Output the data that follows exactly, line for line.

Dataset entries:
========

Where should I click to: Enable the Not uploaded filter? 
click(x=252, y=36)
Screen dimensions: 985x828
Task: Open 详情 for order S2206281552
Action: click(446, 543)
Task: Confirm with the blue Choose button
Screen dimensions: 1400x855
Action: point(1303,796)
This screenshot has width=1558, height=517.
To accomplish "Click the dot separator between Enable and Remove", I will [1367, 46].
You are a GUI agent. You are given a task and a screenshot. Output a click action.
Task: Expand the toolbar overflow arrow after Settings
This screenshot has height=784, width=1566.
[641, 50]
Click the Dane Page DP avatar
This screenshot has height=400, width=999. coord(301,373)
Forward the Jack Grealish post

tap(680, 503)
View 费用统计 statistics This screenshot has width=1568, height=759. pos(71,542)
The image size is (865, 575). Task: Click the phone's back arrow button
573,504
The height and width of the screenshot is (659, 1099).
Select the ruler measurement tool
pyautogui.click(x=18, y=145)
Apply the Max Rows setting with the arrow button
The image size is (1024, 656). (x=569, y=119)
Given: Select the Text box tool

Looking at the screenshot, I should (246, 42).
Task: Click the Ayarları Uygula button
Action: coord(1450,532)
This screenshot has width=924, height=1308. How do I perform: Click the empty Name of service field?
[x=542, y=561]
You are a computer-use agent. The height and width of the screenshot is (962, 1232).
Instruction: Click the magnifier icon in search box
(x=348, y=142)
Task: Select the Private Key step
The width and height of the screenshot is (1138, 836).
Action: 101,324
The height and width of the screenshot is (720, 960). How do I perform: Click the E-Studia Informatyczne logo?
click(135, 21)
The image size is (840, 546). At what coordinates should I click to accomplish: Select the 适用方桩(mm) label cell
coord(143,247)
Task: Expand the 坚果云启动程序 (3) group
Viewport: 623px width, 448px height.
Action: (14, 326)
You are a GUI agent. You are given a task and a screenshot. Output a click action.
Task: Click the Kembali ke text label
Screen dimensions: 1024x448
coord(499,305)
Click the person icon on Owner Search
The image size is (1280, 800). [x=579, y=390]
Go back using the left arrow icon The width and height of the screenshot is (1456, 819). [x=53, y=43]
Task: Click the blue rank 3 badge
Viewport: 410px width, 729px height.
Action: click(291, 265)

========

▶ [Task response]
Where should I click to: Enable the Not uploaded filter? 
click(x=252, y=36)
Screen dimensions: 985x828
Task: Open 详情 for order S2206281552
Action: click(446, 543)
Task: Confirm with the blue Choose button
Screen dimensions: 1400x855
Action: point(1303,796)
This screenshot has width=1558, height=517.
To accomplish "Click the dot separator between Enable and Remove", I will [1367, 46].
You are a GUI agent. You are given a task and a screenshot. Output a click action.
Task: Expand the toolbar overflow arrow after Settings
This screenshot has height=784, width=1566.
[641, 50]
Click the Dane Page DP avatar
This screenshot has height=400, width=999. coord(301,373)
Forward the Jack Grealish post

tap(680, 503)
View 费用统计 statistics This screenshot has width=1568, height=759. pos(71,542)
The image size is (865, 575). Task: Click the phone's back arrow button
573,504
The height and width of the screenshot is (659, 1099).
Select the ruler measurement tool
pyautogui.click(x=18, y=145)
Apply the Max Rows setting with the arrow button
The image size is (1024, 656). (x=569, y=119)
Given: Select the Text box tool

Looking at the screenshot, I should (246, 42).
Task: Click the Ayarları Uygula button
Action: coord(1450,532)
This screenshot has width=924, height=1308. How do I perform: Click the empty Name of service field?
[x=542, y=561]
You are a computer-use agent. The height and width of the screenshot is (962, 1232).
Instruction: Click the magnifier icon in search box
(x=348, y=142)
Task: Select the Private Key step
The width and height of the screenshot is (1138, 836).
Action: 101,324
The height and width of the screenshot is (720, 960). How do I perform: Click the E-Studia Informatyczne logo?
click(135, 21)
The image size is (840, 546). At what coordinates should I click to accomplish: Select the 适用方桩(mm) label cell
coord(143,247)
Task: Expand the 坚果云启动程序 (3) group
Viewport: 623px width, 448px height.
Action: (14, 326)
You are a GUI agent. You are given a task and a screenshot. Output a click action.
Task: Click the Kembali ke text label
Screen dimensions: 1024x448
coord(499,305)
Click the person icon on Owner Search
The image size is (1280, 800). [x=579, y=390]
Go back using the left arrow icon The width and height of the screenshot is (1456, 819). [x=53, y=43]
Task: Click the blue rank 3 badge
Viewport: 410px width, 729px height.
Action: click(291, 265)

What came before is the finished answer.